Alas for Leggett, Hessian was not finished. “The innkeeper confirmed the girl’s employment and description, and further confirmed that her uncle, one Walter Leggett, took her away at the age of fourteen. Said uncle was good enough to sign the guest registry in a very legible hand, and his signature is dated. Ephrata Tipton, now the wife of Captain John Spisak, has contributed extensively to the narrative as well. Shall I continue, Leggett?”

“Papa, we need to go,” Oscar croaked. “We need to leave and pack, for this is ruin. A few years on the Continent and we might return, but Grampion is an earl. Lily is friends with a countess. We need to leave.”

And now came the best part, the part Lily had devised with her sister’s consent.

Hessian forbade himself to smile, though Worth was looking quite smug. “You, Oscar,” Hessian said, “may take yourself to darkest Peru, but your papa faces a different fate.”

Finally, Leggett had nothing to say. Hessian wished Lily could see him in that moment, afraid and ashamed, held accountable at last. No false smile lit his features, no sly self-satisfaction lurked in his eyes.

“There’s money,” Leggett said. “The Fergusons have funds that would go to Nadine’s daughter upon her marriage or her twenty-eighth birthday, whichever shall first occur. The sum is handsome, and nobody need do without because I made a few unfortunate investments.”

Mrs. Delmar snorted. Oscar half rose and sat back down.
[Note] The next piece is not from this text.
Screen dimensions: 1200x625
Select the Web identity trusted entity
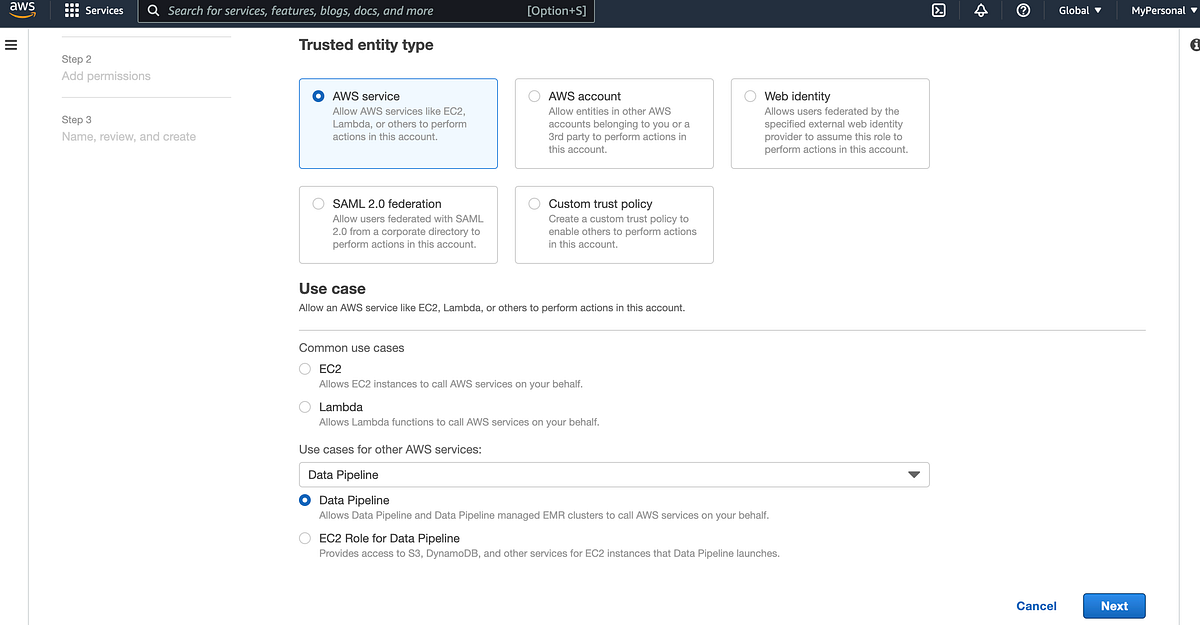click(750, 95)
“You will do without,” Hessian said. “You will do without your freedom. We’ve seen Lady Nadine’s will, Leggett, and her estate was left to her offspring living at the time of her death, share and share alike. She was purposely vague so that both of her daughters would inherit. You lied to the judges in Chancery—under oath, of course—the better to further your schemes.”

Leggett’s shoulders sagged. He’d aged ten years in the past quarter hour, but his purgatory was just beginning.
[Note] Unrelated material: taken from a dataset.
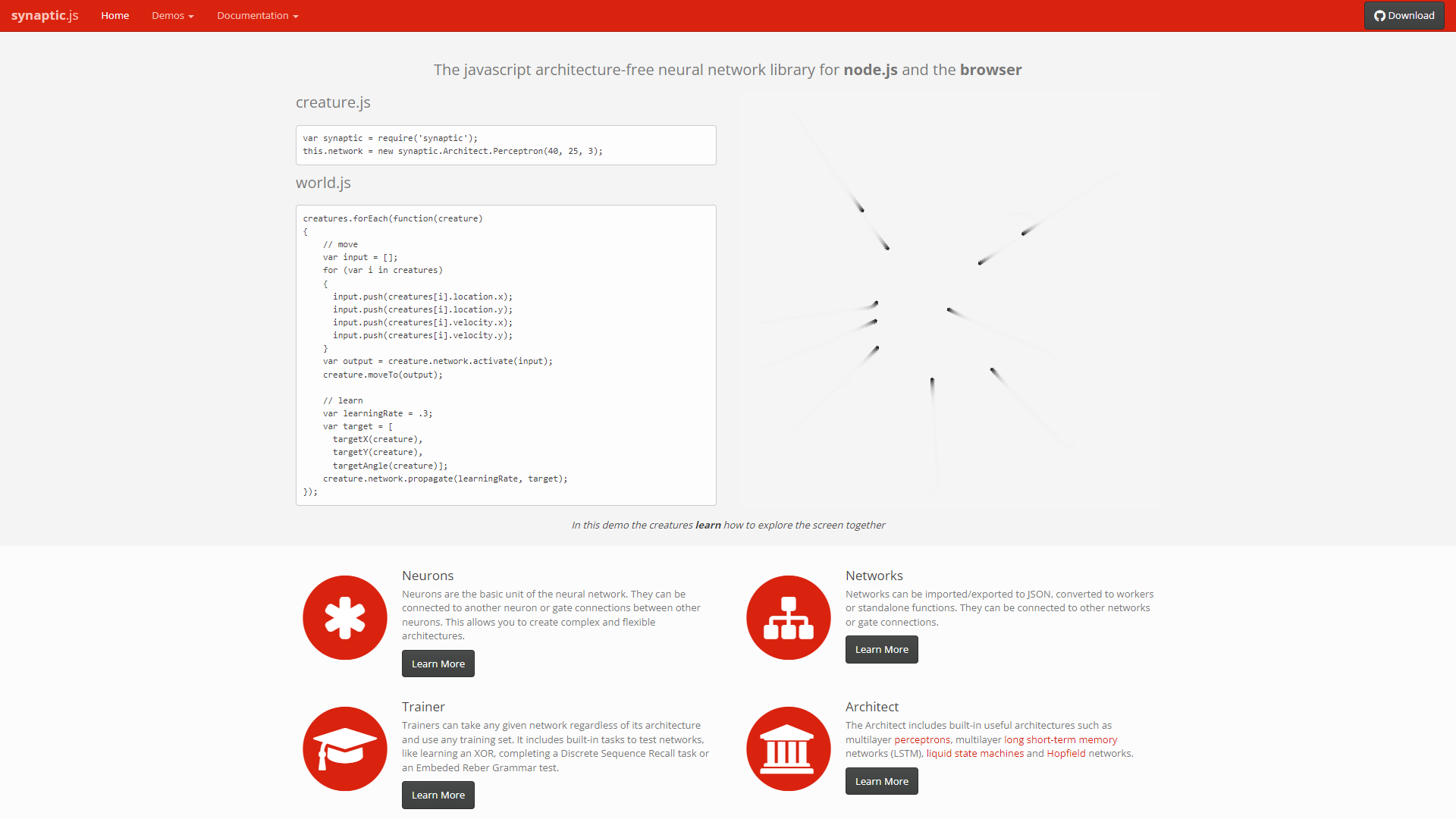Click the Networks hierarchy icon

click(x=787, y=617)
“Do you know, Leggett,” Hessian mused, “what it’s like to have no hope, no joy, no affection for years on end? To hold on to your honor as best you can regardless, to be as decent under the circumstances as you can be, despite all the injustice visited upon you?”

Leggett was staring at the carpet. Oscar was simply gazing into space.

“Mrs. Braithwaite,” Hessian said, “had the letters from Nadine proving the existence of two daughters. Her silence on the matter comes at a price, one only you can pay. You will propose to Roberta Braithwaite in good faith, marry her in a legal and binding ceremony. You will become responsible for her welfare and her expenses, and you had best not displease her. She is no longer in possession of the letters, but she has a fine memory for a slight.”

“I’m to be… married?” Walter said.

Laughter welled, but Hessian contained himself. A gentleman never ridiculed another’s misfortune, even when that misfortune was the most exquisite justice.

“You are to be married,” Hessian said, “and may God have mercy on your soul.”

Leggett was silent for a long time, regarding the documents on Worth’s desk before he pushed to his feet. “Come along, Oscar. We’re finished here.”

They were finished in every sense, almost.

“One final item,” Worth said. “Miss Lily Ferguson is missing the sum of seventy-eight pounds, which was taken from her by her cousin Oscar. She wishes him the joy of his thievery and hopes he’ll use that money to learn a trade or seek his fortune abroad, for it’s the last money he’ll ever see, save for what he can earn with his own efforts.”